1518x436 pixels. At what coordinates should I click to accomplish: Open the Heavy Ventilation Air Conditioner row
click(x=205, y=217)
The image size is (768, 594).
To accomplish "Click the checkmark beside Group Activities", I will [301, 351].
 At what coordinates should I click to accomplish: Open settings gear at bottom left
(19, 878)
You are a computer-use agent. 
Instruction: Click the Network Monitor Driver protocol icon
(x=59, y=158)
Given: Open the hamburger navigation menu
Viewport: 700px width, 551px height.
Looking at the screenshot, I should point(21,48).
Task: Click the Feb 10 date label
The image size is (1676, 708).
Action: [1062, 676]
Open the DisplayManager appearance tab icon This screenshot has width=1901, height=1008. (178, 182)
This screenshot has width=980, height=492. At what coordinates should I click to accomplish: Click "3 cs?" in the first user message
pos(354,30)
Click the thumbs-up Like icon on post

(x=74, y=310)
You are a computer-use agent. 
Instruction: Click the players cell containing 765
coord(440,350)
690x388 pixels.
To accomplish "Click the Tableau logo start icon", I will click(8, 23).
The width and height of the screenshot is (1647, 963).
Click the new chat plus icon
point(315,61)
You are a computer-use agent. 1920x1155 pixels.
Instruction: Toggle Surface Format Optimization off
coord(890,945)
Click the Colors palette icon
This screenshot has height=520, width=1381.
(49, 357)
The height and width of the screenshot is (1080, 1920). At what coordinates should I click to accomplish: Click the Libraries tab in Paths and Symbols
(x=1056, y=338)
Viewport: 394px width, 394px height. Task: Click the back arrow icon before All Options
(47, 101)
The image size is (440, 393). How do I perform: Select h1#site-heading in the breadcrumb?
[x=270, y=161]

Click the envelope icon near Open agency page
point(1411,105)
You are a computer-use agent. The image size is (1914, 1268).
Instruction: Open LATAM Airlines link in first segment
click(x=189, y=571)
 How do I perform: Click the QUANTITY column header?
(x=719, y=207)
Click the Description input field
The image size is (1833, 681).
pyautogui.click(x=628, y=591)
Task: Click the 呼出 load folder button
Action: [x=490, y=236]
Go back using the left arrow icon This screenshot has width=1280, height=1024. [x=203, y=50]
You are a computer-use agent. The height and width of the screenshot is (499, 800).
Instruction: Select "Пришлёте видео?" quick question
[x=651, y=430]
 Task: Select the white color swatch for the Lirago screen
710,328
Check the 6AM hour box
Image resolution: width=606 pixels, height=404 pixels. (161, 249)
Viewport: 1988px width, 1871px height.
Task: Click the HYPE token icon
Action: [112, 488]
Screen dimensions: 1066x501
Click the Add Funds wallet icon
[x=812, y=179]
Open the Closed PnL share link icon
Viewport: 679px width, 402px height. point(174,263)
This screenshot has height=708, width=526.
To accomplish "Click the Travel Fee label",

--------------------

_Work to complete_
Retype the material in full, character for character.

_Answer space_
1518x436 pixels. At what coordinates should I click to accomplish: Open the Heavy Ventilation Air Conditioner row
click(x=205, y=217)
The image size is (768, 594).
To accomplish "Click the checkmark beside Group Activities", I will [301, 351].
 At what coordinates should I click to accomplish: Open settings gear at bottom left
(19, 878)
You are a computer-use agent. 
Instruction: Click the Network Monitor Driver protocol icon
(x=59, y=158)
Given: Open the hamburger navigation menu
Viewport: 700px width, 551px height.
Looking at the screenshot, I should point(21,48).
Task: Click the Feb 10 date label
The image size is (1676, 708).
Action: [1062, 676]
Open the DisplayManager appearance tab icon This screenshot has width=1901, height=1008. (178, 182)
This screenshot has width=980, height=492. At what coordinates should I click to accomplish: Click "3 cs?" in the first user message
pos(354,30)
Click the thumbs-up Like icon on post

(x=74, y=310)
You are a computer-use agent. 
Instruction: Click the players cell containing 765
coord(440,350)
690x388 pixels.
To accomplish "Click the Tableau logo start icon", I will click(8, 23).
The width and height of the screenshot is (1647, 963).
Click the new chat plus icon
point(315,61)
You are a computer-use agent. 1920x1155 pixels.
Instruction: Toggle Surface Format Optimization off
coord(890,945)
Click the Colors palette icon
This screenshot has height=520, width=1381.
(49, 357)
The height and width of the screenshot is (1080, 1920). At what coordinates should I click to accomplish: Click the Libraries tab in Paths and Symbols
(x=1056, y=338)
Viewport: 394px width, 394px height. Task: Click the back arrow icon before All Options
(47, 101)
The image size is (440, 393). How do I perform: Select h1#site-heading in the breadcrumb?
[x=270, y=161]

Click the envelope icon near Open agency page
point(1411,105)
You are a computer-use agent. The image size is (1914, 1268).
Instruction: Open LATAM Airlines link in first segment
click(x=189, y=571)
 How do I perform: Click the QUANTITY column header?
(x=719, y=207)
Click the Description input field
The image size is (1833, 681).
pyautogui.click(x=628, y=591)
Task: Click the 呼出 load folder button
Action: [x=490, y=236]
Go back using the left arrow icon This screenshot has width=1280, height=1024. [x=203, y=50]
You are a computer-use agent. The height and width of the screenshot is (499, 800).
Instruction: Select "Пришлёте видео?" quick question
[x=651, y=430]
 Task: Select the white color swatch for the Lirago screen
710,328
Check the 6AM hour box
Image resolution: width=606 pixels, height=404 pixels. (161, 249)
Viewport: 1988px width, 1871px height.
Task: Click the HYPE token icon
Action: [112, 488]
Screen dimensions: 1066x501
Click the Add Funds wallet icon
[x=812, y=179]
Open the Closed PnL share link icon
Viewport: 679px width, 402px height. point(174,263)
This screenshot has height=708, width=526.
To accomplish "Click the Travel Fee label",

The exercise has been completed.